Cruz's response to the attack; it looked at the time Trump was involved, which may prove true. But little has been said by Cruz about it since. Found here. |
Trump immediately says it wasn’t him, but that “Lyin’ Ted
Cruz” will have to deal with it himself. Stories are starting to build the case
against Trump on this, but it may be that someone who supports him or simply
hates Cruz put out the accusation without Trump’s direct involvement—in which
case Trump would see himself as innocent, even though he insists Cruz was
responsible for the actions of an unrelated Super Pac.
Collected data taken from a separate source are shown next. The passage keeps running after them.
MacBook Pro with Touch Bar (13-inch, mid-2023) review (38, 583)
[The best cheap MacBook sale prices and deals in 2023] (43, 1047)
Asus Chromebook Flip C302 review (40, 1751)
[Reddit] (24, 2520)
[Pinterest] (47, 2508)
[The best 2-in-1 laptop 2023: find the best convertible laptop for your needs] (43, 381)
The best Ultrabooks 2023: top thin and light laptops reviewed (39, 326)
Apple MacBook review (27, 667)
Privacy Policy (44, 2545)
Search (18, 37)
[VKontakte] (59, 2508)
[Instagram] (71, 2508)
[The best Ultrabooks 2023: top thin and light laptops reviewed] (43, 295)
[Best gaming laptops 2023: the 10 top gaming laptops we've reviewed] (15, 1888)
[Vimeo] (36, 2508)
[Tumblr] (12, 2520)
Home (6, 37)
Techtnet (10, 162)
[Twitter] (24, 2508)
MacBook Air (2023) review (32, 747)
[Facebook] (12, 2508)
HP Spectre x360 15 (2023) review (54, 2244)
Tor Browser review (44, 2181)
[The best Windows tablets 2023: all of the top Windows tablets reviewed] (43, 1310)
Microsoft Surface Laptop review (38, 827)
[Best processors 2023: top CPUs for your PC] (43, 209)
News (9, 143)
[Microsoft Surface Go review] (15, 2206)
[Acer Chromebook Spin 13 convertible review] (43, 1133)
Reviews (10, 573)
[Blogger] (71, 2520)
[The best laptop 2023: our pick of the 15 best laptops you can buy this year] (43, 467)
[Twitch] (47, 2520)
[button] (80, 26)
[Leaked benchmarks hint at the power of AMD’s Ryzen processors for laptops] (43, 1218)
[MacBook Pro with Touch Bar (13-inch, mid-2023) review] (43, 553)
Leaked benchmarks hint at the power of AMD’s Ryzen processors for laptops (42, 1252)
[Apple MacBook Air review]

Hmmm.
And on radio Monday in Wisconsin, Trump reiterated his reason for the
escalation of personal attacks to include family: “He started it.”
So it has been frustrating to hear multiple media sources,
typically supposed conservatives, complain about all the bickering—and that it’s
both sides’ fault. They should just get together and get along.
That, to me, sounds like an unjust arbiter. They have not
paid attention. They have not noticed the overwhelming evidence that one side
is a lying, manipulative narcissist whose campaign is based on, “Vote for me; I’ll
make America great again, but don’t ask for details, just believe me that I
will do it,” while belittling women, talk show hosts, all of his opponents, and
anyone who disagrees with him. And the other is an expert on the issues related
to our constitutionally protected freedoms and how returning to the Constitution
will bring us a return to the freedom and prosperity we expect in America—a promise
given while being scrupulously against personal attacks on his opponents—up until
the attack on his wife.
If you’re a Republican voter, you’re an arbiter in this
case. You need to pay attention, hear both sides, weigh the evidence, and make
a wise judgment. If you do that, you will definitely know better than to send a
crude, vulgar, self-obsessed bully to the White House. You might instead
consider sending a very smart, very accomplished and principled man there.
If you’re in a position to judge—and you are, in many
circumstances in your life—then be a just arbiter.